PulseAudio shows up as memory hogger in top! Why?
When starting up PulseAudio allocates a 64 MiB shared memory segment and then for each active client another 64 MiB segment is added. For the uninitiated this might look as if PA wastes substantial amounts of memory. However this is actually not the case. And here's why:
What PA does is allocating address space that is not actually backed with real memory. Most modern operating systems distinguish between allocation of memory and allocation of address space. Allocating address space comes at virtually no cost. When PA first uses a part of its address space, it gets backed by memory. Usually only a very small part of the address space of PA is actually used. This technique is called "memory overcommiting."
Also note that these shared memory segments are shared between the process that allocates them and the processes that access them (due to their very nature as shared memory segments).
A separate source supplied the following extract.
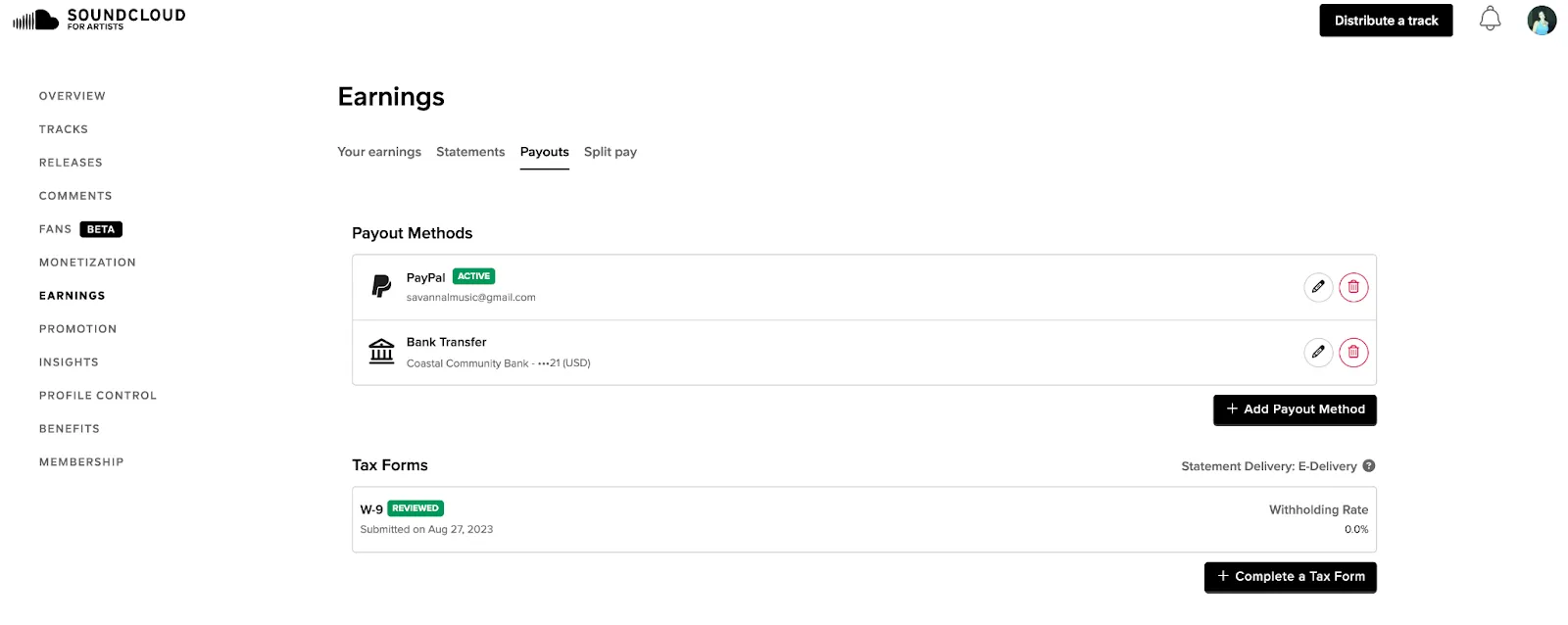
Task: Click the SoundCloud for Artists logo
Action: [x=99, y=19]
That means that if you just look at the amount of address space that is allocated for each process you will get a value that is substantially higher than the actual memory consumption of PA and the PA clients. Due to that tools like "top"/"ps" are not very useful to determine memory consumption of PA. This LWN article has a few hints how to better measure memory consumption: http://lwn.net/Articles/230975/
Nevertheless, there are special cases when PA does allocate unused amounts of memory:
- . OS does not employ memory overcommiting. To my knowledge the only current OS that does not do overcommiting is OpenSolaris (probably because Solaris is only useful on servers and hence these machines are equipped with substantially more memory so that this limitation does not become apparent).
- . You have the option "lock-memory = yes" in "daemon.conf". Then the address space of PA is backed with memory even if it is not used. You may control the size of the shared memory segment by changing the "shm-size-bytes" configuration option in "daemon.conf".